▶ [Prompt] The full listing is to be written out again, unchanged.

● ● ● ● ●

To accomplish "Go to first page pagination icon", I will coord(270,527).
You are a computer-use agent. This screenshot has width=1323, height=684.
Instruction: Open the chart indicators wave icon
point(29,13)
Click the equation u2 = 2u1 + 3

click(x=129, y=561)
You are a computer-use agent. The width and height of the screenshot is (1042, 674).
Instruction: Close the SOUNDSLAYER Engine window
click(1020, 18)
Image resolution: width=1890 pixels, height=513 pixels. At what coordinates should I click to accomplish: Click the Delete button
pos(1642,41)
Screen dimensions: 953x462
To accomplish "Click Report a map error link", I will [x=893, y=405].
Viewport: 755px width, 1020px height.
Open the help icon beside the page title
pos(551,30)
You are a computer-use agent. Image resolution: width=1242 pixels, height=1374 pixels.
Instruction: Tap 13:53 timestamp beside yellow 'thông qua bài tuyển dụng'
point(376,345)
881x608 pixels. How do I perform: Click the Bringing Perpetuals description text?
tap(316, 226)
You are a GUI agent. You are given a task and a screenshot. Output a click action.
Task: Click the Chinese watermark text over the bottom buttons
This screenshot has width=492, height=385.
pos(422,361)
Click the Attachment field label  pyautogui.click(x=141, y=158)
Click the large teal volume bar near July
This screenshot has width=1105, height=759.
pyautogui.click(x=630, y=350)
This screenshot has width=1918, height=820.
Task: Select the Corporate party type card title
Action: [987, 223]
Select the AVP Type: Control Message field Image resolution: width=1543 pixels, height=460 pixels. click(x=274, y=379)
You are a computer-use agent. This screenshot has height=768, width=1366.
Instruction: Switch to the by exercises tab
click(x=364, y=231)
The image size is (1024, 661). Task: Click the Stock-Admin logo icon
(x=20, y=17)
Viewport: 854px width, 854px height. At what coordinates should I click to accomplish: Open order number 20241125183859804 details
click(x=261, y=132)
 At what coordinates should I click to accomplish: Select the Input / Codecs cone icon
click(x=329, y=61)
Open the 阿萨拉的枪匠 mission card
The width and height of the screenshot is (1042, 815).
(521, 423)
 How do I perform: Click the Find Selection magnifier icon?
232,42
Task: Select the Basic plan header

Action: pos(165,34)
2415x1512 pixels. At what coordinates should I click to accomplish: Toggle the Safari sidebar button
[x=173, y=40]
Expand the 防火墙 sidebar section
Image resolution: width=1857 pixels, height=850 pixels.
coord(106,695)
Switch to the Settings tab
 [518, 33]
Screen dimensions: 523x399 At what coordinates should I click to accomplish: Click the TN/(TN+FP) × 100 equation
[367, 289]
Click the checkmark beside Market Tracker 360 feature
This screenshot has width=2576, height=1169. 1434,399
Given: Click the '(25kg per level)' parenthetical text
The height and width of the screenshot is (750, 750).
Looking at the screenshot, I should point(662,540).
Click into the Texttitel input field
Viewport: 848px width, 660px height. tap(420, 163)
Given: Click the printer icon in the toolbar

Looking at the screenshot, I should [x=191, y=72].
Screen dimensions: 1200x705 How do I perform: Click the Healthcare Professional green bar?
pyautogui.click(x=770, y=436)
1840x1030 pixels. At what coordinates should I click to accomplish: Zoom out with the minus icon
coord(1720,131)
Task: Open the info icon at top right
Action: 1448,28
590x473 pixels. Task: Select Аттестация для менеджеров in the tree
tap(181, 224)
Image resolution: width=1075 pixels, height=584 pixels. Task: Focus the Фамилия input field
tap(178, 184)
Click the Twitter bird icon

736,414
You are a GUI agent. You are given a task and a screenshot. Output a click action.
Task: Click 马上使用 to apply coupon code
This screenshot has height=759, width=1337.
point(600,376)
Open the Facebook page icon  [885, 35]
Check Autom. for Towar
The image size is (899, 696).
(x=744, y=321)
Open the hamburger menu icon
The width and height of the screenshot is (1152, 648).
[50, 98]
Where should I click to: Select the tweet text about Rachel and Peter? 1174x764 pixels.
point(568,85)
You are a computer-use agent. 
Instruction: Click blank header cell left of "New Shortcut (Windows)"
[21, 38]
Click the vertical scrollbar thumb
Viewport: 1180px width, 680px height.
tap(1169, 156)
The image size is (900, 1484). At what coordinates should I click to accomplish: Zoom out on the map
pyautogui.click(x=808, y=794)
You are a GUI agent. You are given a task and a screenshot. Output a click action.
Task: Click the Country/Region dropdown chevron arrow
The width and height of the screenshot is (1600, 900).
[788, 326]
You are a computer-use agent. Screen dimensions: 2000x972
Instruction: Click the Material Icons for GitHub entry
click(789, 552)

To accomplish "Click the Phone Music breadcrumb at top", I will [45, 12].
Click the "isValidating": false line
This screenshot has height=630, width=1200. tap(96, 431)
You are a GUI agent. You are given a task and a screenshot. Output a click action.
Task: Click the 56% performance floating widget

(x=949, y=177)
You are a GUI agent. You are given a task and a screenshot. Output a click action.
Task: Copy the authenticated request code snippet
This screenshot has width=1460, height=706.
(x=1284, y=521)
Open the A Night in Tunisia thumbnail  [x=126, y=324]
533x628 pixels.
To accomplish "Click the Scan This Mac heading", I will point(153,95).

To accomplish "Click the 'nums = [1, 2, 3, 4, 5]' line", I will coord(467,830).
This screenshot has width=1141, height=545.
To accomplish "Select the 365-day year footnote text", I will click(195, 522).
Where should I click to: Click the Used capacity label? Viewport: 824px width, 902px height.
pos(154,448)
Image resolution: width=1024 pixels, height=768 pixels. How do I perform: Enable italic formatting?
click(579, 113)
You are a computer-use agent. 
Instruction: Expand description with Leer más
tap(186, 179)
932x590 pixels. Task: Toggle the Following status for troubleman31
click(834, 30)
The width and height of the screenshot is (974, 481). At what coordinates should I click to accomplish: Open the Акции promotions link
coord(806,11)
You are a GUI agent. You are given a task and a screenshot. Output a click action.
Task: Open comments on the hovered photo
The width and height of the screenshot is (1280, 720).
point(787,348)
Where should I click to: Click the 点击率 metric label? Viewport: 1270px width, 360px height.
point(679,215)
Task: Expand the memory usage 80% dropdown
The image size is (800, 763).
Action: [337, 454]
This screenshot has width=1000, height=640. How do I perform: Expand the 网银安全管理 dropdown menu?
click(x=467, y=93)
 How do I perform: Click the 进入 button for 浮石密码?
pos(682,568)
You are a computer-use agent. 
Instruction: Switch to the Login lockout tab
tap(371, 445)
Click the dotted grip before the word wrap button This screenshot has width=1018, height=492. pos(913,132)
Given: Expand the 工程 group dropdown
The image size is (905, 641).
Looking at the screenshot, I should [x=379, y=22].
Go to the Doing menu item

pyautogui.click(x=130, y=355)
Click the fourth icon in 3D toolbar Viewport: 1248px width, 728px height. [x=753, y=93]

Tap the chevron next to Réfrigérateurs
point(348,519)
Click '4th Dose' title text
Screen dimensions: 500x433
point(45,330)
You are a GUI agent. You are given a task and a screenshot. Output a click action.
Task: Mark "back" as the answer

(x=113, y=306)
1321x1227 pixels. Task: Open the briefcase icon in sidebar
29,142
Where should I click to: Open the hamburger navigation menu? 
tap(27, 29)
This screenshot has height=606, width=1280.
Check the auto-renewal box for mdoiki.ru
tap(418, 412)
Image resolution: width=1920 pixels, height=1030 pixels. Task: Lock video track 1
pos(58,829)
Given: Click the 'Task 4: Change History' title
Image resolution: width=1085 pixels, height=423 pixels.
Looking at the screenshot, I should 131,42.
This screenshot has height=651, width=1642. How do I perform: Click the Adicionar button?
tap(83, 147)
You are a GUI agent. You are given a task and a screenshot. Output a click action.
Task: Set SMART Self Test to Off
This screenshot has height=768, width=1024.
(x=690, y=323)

● ● ● ● ●

▶ [Solution]
To accomplish "Go to first page pagination icon", I will coord(270,527).
You are a computer-use agent. This screenshot has width=1323, height=684.
Instruction: Open the chart indicators wave icon
point(29,13)
Click the equation u2 = 2u1 + 3

click(x=129, y=561)
You are a computer-use agent. The width and height of the screenshot is (1042, 674).
Instruction: Close the SOUNDSLAYER Engine window
click(1020, 18)
Image resolution: width=1890 pixels, height=513 pixels. At what coordinates should I click to accomplish: Click the Delete button
pos(1642,41)
Screen dimensions: 953x462
To accomplish "Click Report a map error link", I will [x=893, y=405].
Viewport: 755px width, 1020px height.
Open the help icon beside the page title
pos(551,30)
You are a computer-use agent. Image resolution: width=1242 pixels, height=1374 pixels.
Instruction: Tap 13:53 timestamp beside yellow 'thông qua bài tuyển dụng'
point(376,345)
881x608 pixels. How do I perform: Click the Bringing Perpetuals description text?
tap(316, 226)
You are a GUI agent. You are given a task and a screenshot. Output a click action.
Task: Click the Chinese watermark text over the bottom buttons
This screenshot has width=492, height=385.
pos(422,361)
Click the Attachment field label  pyautogui.click(x=141, y=158)
Click the large teal volume bar near July
This screenshot has width=1105, height=759.
pyautogui.click(x=630, y=350)
This screenshot has width=1918, height=820.
Task: Select the Corporate party type card title
Action: [987, 223]
Select the AVP Type: Control Message field Image resolution: width=1543 pixels, height=460 pixels. click(x=274, y=379)
You are a computer-use agent. This screenshot has height=768, width=1366.
Instruction: Switch to the by exercises tab
click(x=364, y=231)
The image size is (1024, 661). Task: Click the Stock-Admin logo icon
(x=20, y=17)
Viewport: 854px width, 854px height. At what coordinates should I click to accomplish: Open order number 20241125183859804 details
click(x=261, y=132)
 At what coordinates should I click to accomplish: Select the Input / Codecs cone icon
click(x=329, y=61)
Open the 阿萨拉的枪匠 mission card
The width and height of the screenshot is (1042, 815).
(521, 423)
 How do I perform: Click the Find Selection magnifier icon?
232,42
Task: Select the Basic plan header

Action: pos(165,34)
2415x1512 pixels. At what coordinates should I click to accomplish: Toggle the Safari sidebar button
[x=173, y=40]
Expand the 防火墙 sidebar section
Image resolution: width=1857 pixels, height=850 pixels.
coord(106,695)
Switch to the Settings tab
 [518, 33]
Screen dimensions: 523x399 At what coordinates should I click to accomplish: Click the TN/(TN+FP) × 100 equation
[367, 289]
Click the checkmark beside Market Tracker 360 feature
This screenshot has width=2576, height=1169. 1434,399
Given: Click the '(25kg per level)' parenthetical text
The height and width of the screenshot is (750, 750).
Looking at the screenshot, I should point(662,540).
Click into the Texttitel input field
Viewport: 848px width, 660px height. tap(420, 163)
Given: Click the printer icon in the toolbar

Looking at the screenshot, I should [x=191, y=72].
Screen dimensions: 1200x705 How do I perform: Click the Healthcare Professional green bar?
pyautogui.click(x=770, y=436)
1840x1030 pixels. At what coordinates should I click to accomplish: Zoom out with the minus icon
coord(1720,131)
Task: Open the info icon at top right
Action: 1448,28
590x473 pixels. Task: Select Аттестация для менеджеров in the tree
tap(181, 224)
Image resolution: width=1075 pixels, height=584 pixels. Task: Focus the Фамилия input field
tap(178, 184)
Click the Twitter bird icon

736,414
You are a GUI agent. You are given a task and a screenshot. Output a click action.
Task: Click 马上使用 to apply coupon code
This screenshot has height=759, width=1337.
point(600,376)
Open the Facebook page icon  [885, 35]
Check Autom. for Towar
The image size is (899, 696).
(x=744, y=321)
Open the hamburger menu icon
The width and height of the screenshot is (1152, 648).
[50, 98]
Where should I click to: Select the tweet text about Rachel and Peter? 1174x764 pixels.
point(568,85)
You are a computer-use agent. 
Instruction: Click blank header cell left of "New Shortcut (Windows)"
[21, 38]
Click the vertical scrollbar thumb
Viewport: 1180px width, 680px height.
tap(1169, 156)
The image size is (900, 1484). At what coordinates should I click to accomplish: Zoom out on the map
pyautogui.click(x=808, y=794)
You are a GUI agent. You are given a task and a screenshot. Output a click action.
Task: Click the Country/Region dropdown chevron arrow
The width and height of the screenshot is (1600, 900).
[788, 326]
You are a computer-use agent. Screen dimensions: 2000x972
Instruction: Click the Material Icons for GitHub entry
click(789, 552)

To accomplish "Click the Phone Music breadcrumb at top", I will [45, 12].
Click the "isValidating": false line
This screenshot has height=630, width=1200. tap(96, 431)
You are a GUI agent. You are given a task and a screenshot. Output a click action.
Task: Click the 56% performance floating widget

(x=949, y=177)
You are a GUI agent. You are given a task and a screenshot. Output a click action.
Task: Copy the authenticated request code snippet
This screenshot has width=1460, height=706.
(x=1284, y=521)
Open the A Night in Tunisia thumbnail  [x=126, y=324]
533x628 pixels.
To accomplish "Click the Scan This Mac heading", I will point(153,95).

To accomplish "Click the 'nums = [1, 2, 3, 4, 5]' line", I will coord(467,830).
This screenshot has width=1141, height=545.
To accomplish "Select the 365-day year footnote text", I will click(195, 522).
Where should I click to: Click the Used capacity label? Viewport: 824px width, 902px height.
pos(154,448)
Image resolution: width=1024 pixels, height=768 pixels. How do I perform: Enable italic formatting?
click(579, 113)
You are a computer-use agent. 
Instruction: Expand description with Leer más
tap(186, 179)
932x590 pixels. Task: Toggle the Following status for troubleman31
click(834, 30)
The width and height of the screenshot is (974, 481). At what coordinates should I click to accomplish: Open the Акции promotions link
coord(806,11)
You are a GUI agent. You are given a task and a screenshot. Output a click action.
Task: Open comments on the hovered photo
The width and height of the screenshot is (1280, 720).
point(787,348)
Where should I click to: Click the 点击率 metric label? Viewport: 1270px width, 360px height.
point(679,215)
Task: Expand the memory usage 80% dropdown
The image size is (800, 763).
Action: [337, 454]
This screenshot has width=1000, height=640. How do I perform: Expand the 网银安全管理 dropdown menu?
click(x=467, y=93)
 How do I perform: Click the 进入 button for 浮石密码?
pos(682,568)
You are a computer-use agent. 
Instruction: Switch to the Login lockout tab
tap(371, 445)
Click the dotted grip before the word wrap button This screenshot has width=1018, height=492. pos(913,132)
Given: Expand the 工程 group dropdown
The image size is (905, 641).
Looking at the screenshot, I should [x=379, y=22].
Go to the Doing menu item

pyautogui.click(x=130, y=355)
Click the fourth icon in 3D toolbar Viewport: 1248px width, 728px height. [x=753, y=93]

Tap the chevron next to Réfrigérateurs
point(348,519)
Click '4th Dose' title text
Screen dimensions: 500x433
point(45,330)
You are a GUI agent. You are given a task and a screenshot. Output a click action.
Task: Mark "back" as the answer

(x=113, y=306)
1321x1227 pixels. Task: Open the briefcase icon in sidebar
29,142
Where should I click to: Open the hamburger navigation menu? 
tap(27, 29)
This screenshot has height=606, width=1280.
Check the auto-renewal box for mdoiki.ru
tap(418, 412)
Image resolution: width=1920 pixels, height=1030 pixels. Task: Lock video track 1
pos(58,829)
Given: Click the 'Task 4: Change History' title
Image resolution: width=1085 pixels, height=423 pixels.
Looking at the screenshot, I should 131,42.
This screenshot has height=651, width=1642. How do I perform: Click the Adicionar button?
tap(83, 147)
You are a GUI agent. You are given a task and a screenshot. Output a click action.
Task: Set SMART Self Test to Off
This screenshot has height=768, width=1024.
(x=690, y=323)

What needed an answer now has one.